Figure 87–1 Structural formulas of the major aminoglycosides.

Figure 87–1 Structural formulas of the major aminoglycosides.

Mechanism of action

The aminoglycosides disrupt bacterial protein synthesis. As indicated in Figure 87–2, these drugs bind to the 30S ribosomal subunit, and thereby cause (1) inhibition of protein synthesis, (2) premature termination of protein synthesis, and (3) production of abnormal proteins (secondary to misreading of the genetic code).

Figure 87–2 Mechanism of action of aminoglycosides.
A, Protein synthesis begins with binding of the 50S and 30S ribosomal subunits to messenger RNA (mRNA), followed by attachment of the first amino acid of the new protein to the 50S subunit. As the ribosome moves down the mRNA strand, additional amino acids are added to the growing peptide chain. When the new protein is complete, it separates from the ribosome, and then the ribosomal subunits separate from the mRNA. B, Aminoglycosides bind to the 30S ribosomal subunit and can thereby (1) block initiation, (2) terminate synthesis before the new protein is complete, and (3) cause misreading of the genetic code, which causes synthesis of faulty proteins.

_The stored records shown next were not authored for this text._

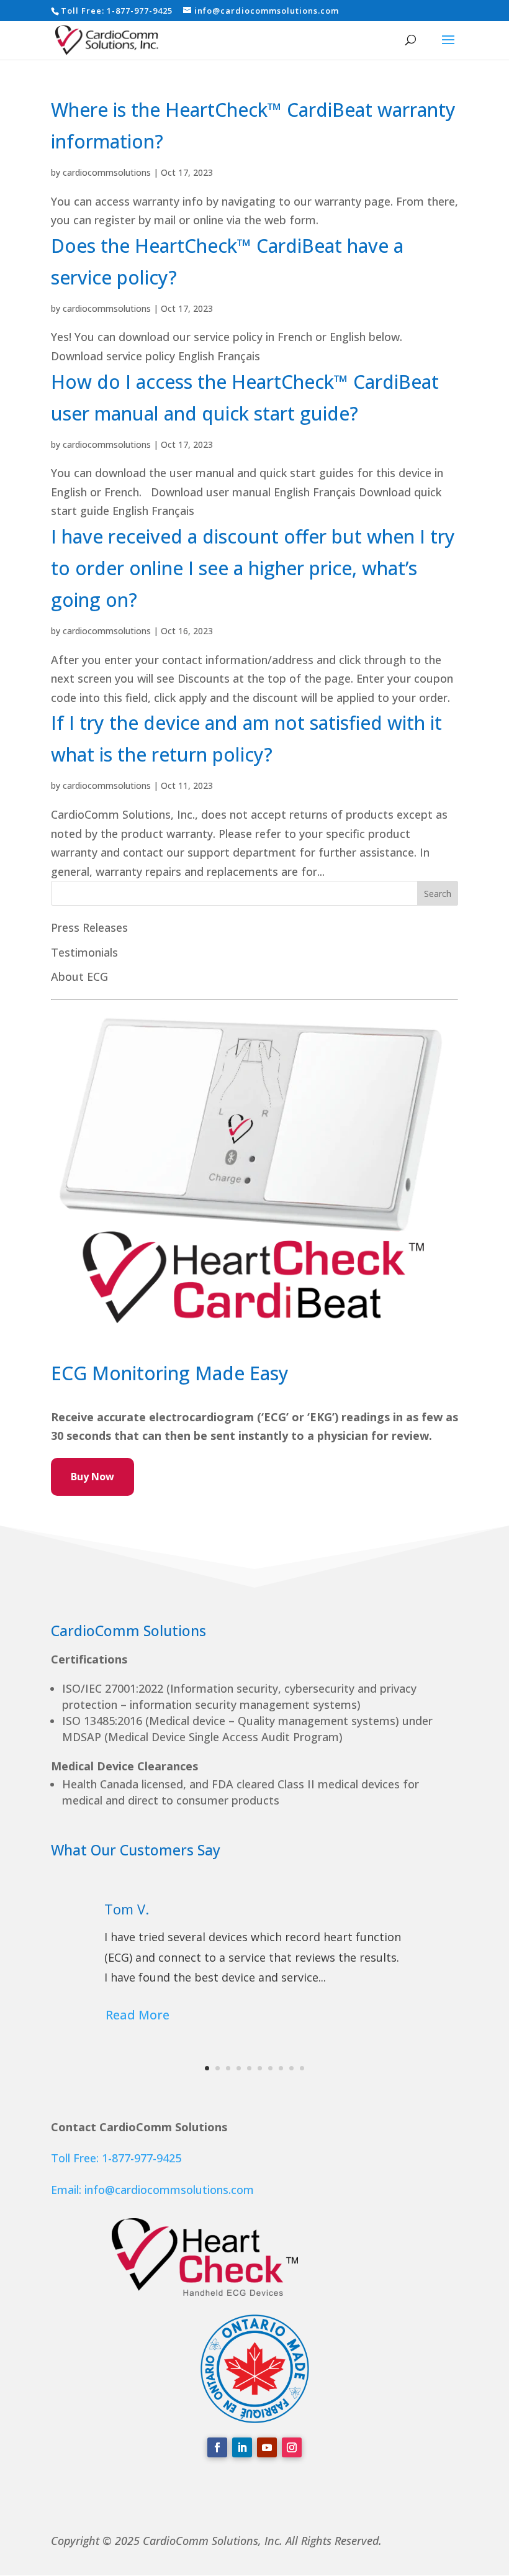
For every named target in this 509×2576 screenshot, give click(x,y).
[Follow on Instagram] (292, 2447)
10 (302, 2068)
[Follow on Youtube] (267, 2447)
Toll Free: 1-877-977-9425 (116, 2157)
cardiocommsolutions (107, 172)
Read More (137, 2014)
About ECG (79, 976)
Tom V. (126, 1909)
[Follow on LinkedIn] (242, 2447)
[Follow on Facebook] (217, 2447)
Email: (67, 2189)
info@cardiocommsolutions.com (169, 2189)
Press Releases (89, 927)
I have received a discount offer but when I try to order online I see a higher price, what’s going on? (253, 568)
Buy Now (92, 1476)
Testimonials (84, 952)
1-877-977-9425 (140, 10)
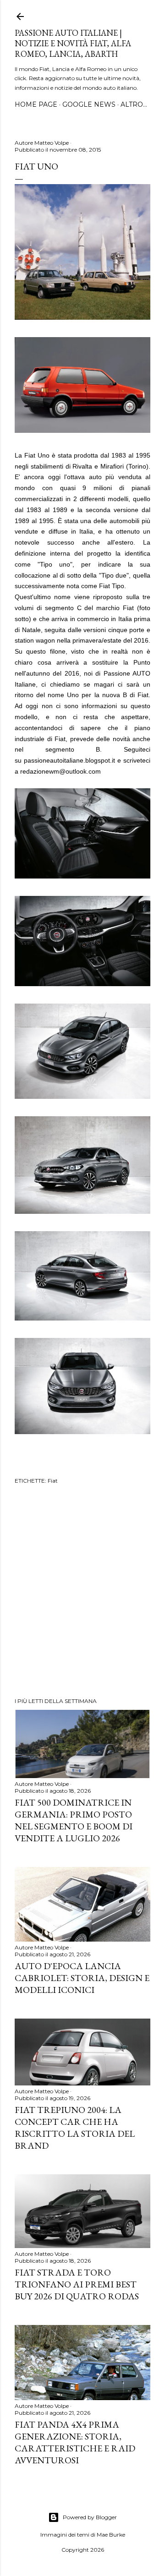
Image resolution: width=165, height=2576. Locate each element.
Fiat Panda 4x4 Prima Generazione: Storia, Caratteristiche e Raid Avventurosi (75, 2442)
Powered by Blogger (90, 2517)
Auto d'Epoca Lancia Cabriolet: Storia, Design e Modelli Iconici (82, 1978)
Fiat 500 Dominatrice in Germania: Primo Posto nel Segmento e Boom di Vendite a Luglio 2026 (73, 1820)
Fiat (53, 1480)
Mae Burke (111, 2534)
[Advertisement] (82, 1592)
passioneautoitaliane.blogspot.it (69, 760)
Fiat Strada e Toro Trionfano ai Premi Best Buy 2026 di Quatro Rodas (77, 2284)
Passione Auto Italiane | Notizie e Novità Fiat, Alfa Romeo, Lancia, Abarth (73, 43)
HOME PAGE (36, 104)
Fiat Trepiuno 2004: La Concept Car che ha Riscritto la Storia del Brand (75, 2127)
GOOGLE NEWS (89, 104)
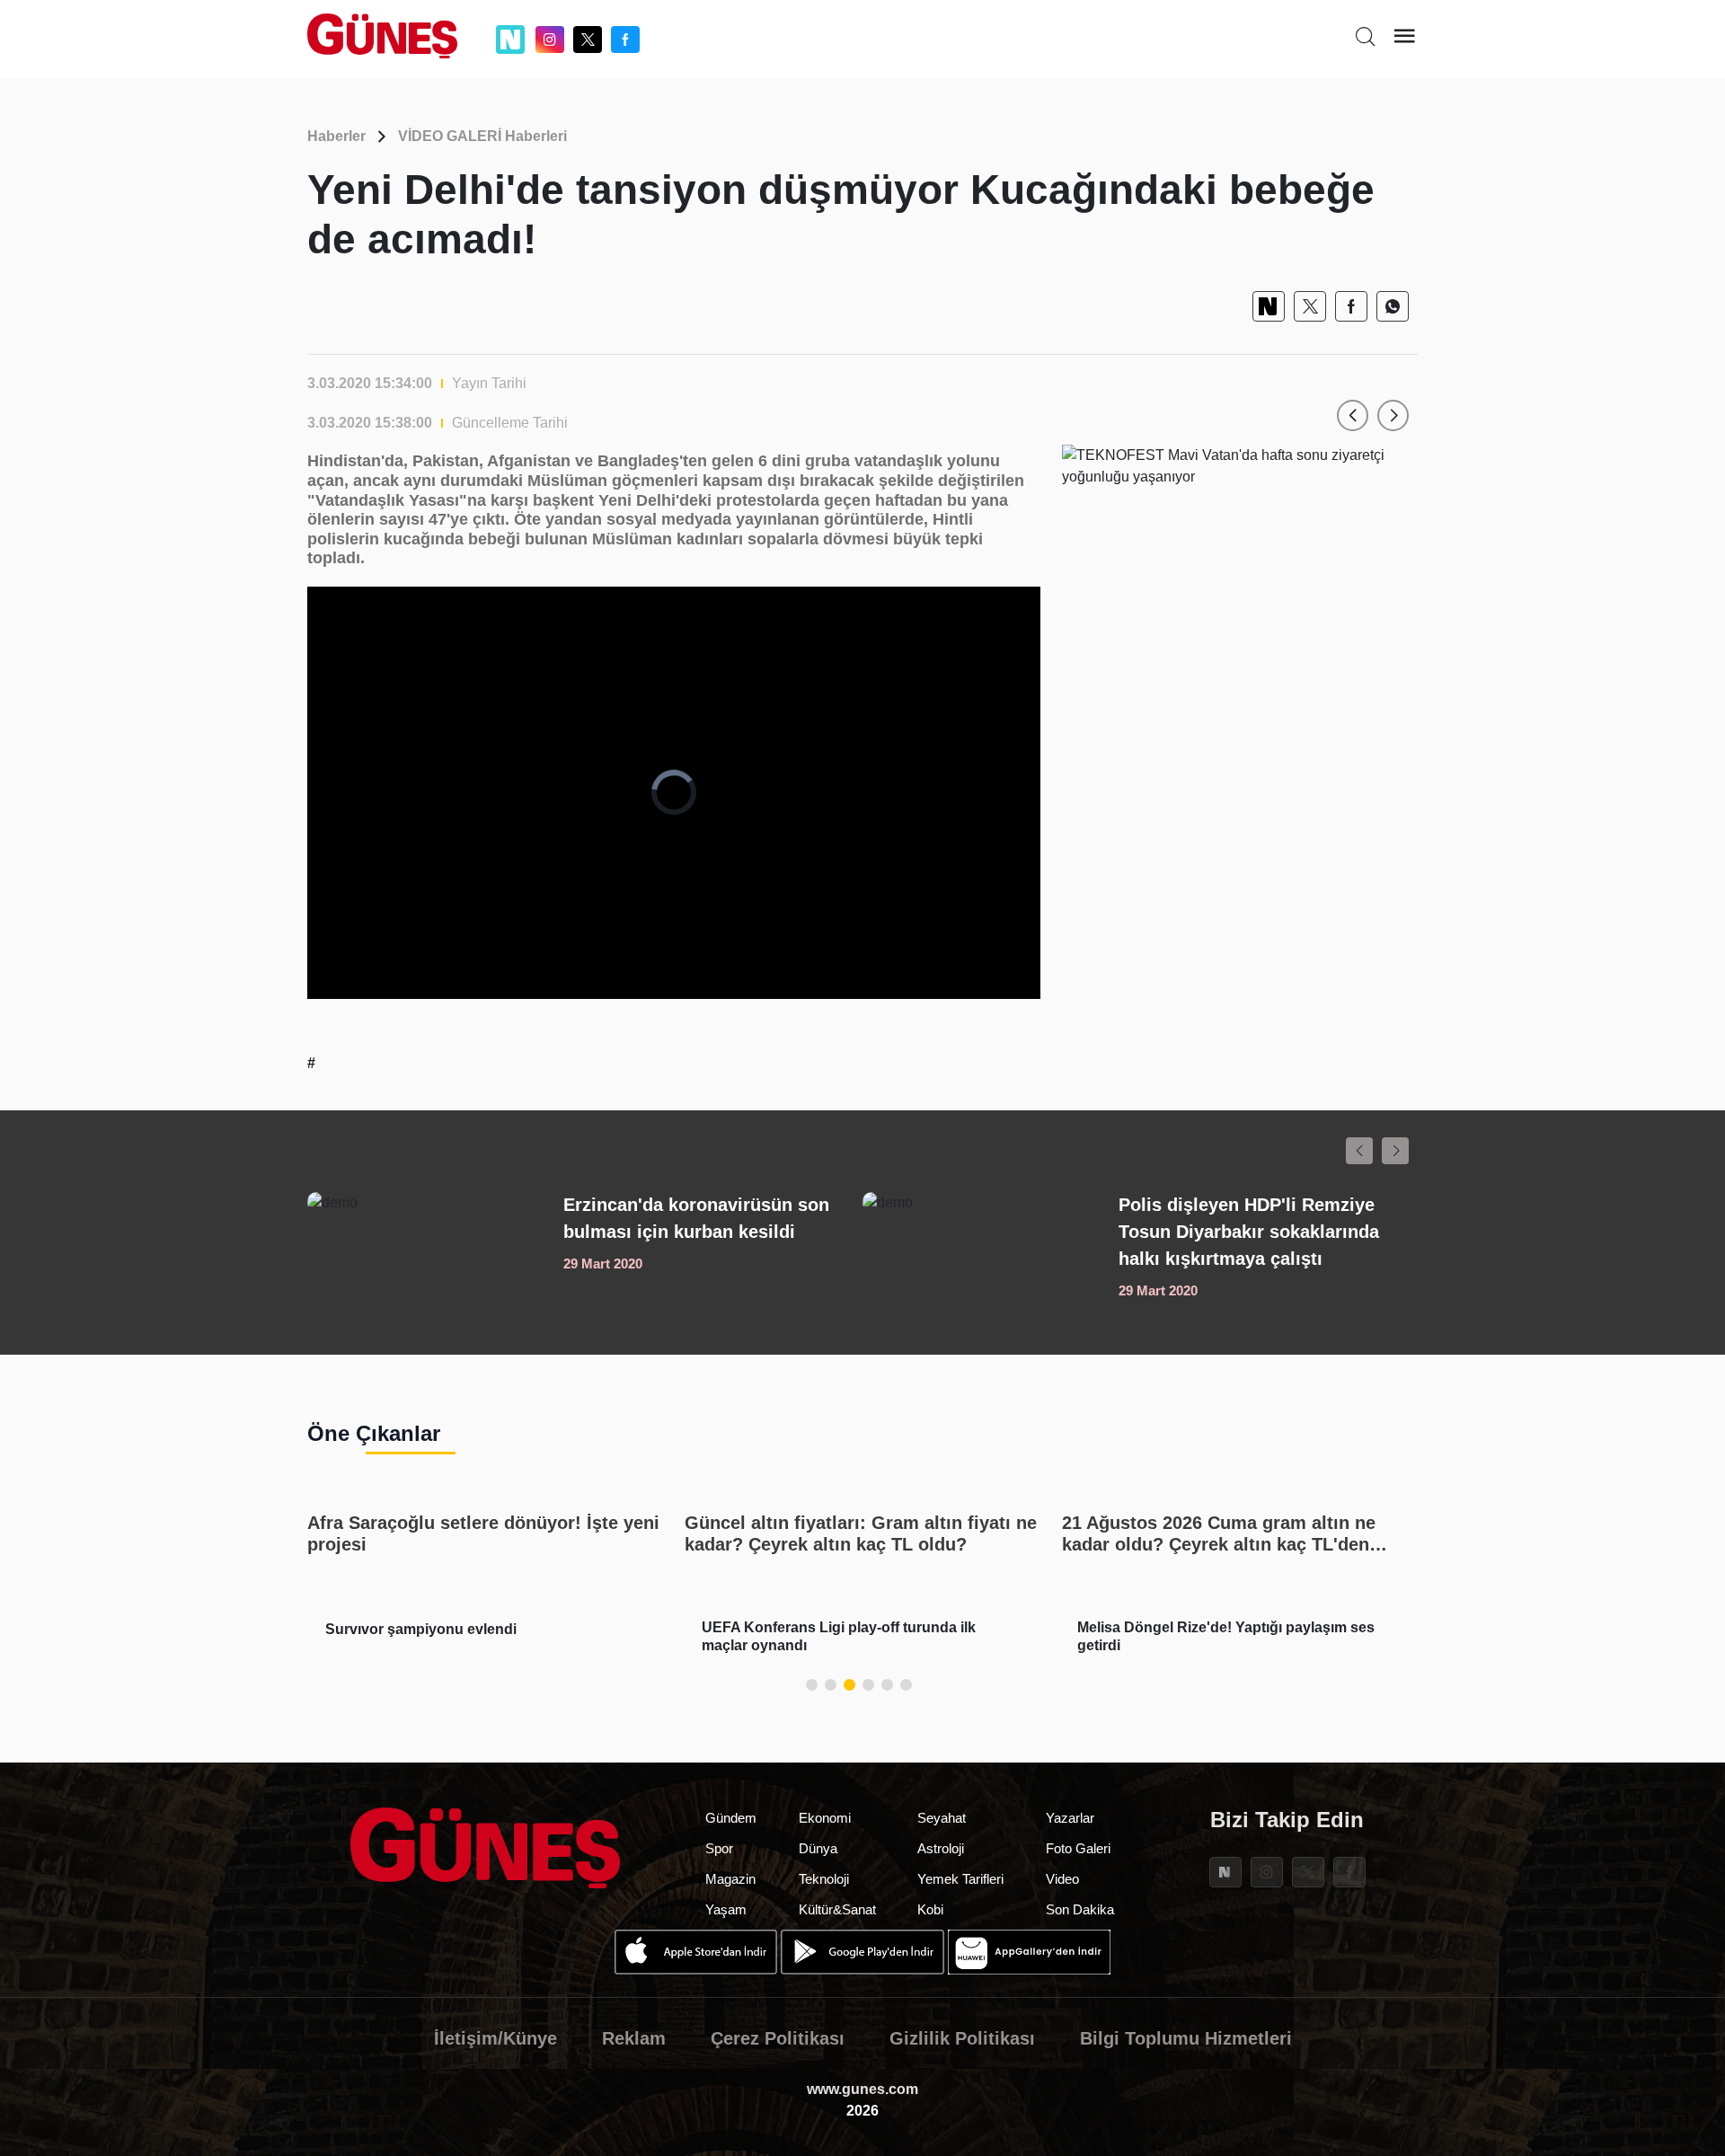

Figure 87–2 Mechanism of action of aminoglycosides.
A, Protein synthesis begins with binding of the 50S and 30S ribosomal subunits to messenger RNA (mRNA), followed by attachment of the first amino acid of the new protein to the 50S subunit. As the ribosome moves down the mRNA strand, additional amino acids are added to the growing peptide chain. When the new protein is complete, it separates from the ribosome, and then the ribosomal subunits separate from the mRNA. B, Aminoglycosides bind to the 30S ribosomal subunit and can thereby (1) block initiation, (2) terminate synthesis before the new protein is complete, and (3) cause misreading of the genetic code, which causes synthesis of faulty proteins.

The aminoglycosides are bactericidal. Cell kill is concentration dependent. Hence, the higher the concentration, the more rapidly the infection will clear. Of note, bactericidal activity persists for several hours after serum levels have dropped below the minimal bactericidal concentration, a phenomenon known as the postantibiotic effect.

Bacterial kill appears to result from production of abnormal proteins rather than from simple inhibition of protein synthesis. Studies suggest that abnormal proteins become inserted in the bacterial cell membrane, causing it to leak. The resultant loss of cell contents causes death. Inhibition of protein synthesis per se does not seem the likely cause of bacterial death. Why? Because complete blockade of protein synthesis by other antibiotics (eg, tetracyclines, chloramphenicol) is usually bacteriostatic—not bactericidal.

Microbial resistance

The principal cause for bacterial resistance is production of enzymes that can inactivate aminoglycosides. Among gram-negative bacteria, the genetic information needed to synthesize these enzymes is acquired through transfer of R factors. To date, more than 20 different aminoglycoside-inactivating enzymes have been identified. Since each of the aminoglycosides can be modified by more than one of these enzymes, and since each enzyme can act on more than one aminoglycoside, patterns of bacterial resistance can be complex.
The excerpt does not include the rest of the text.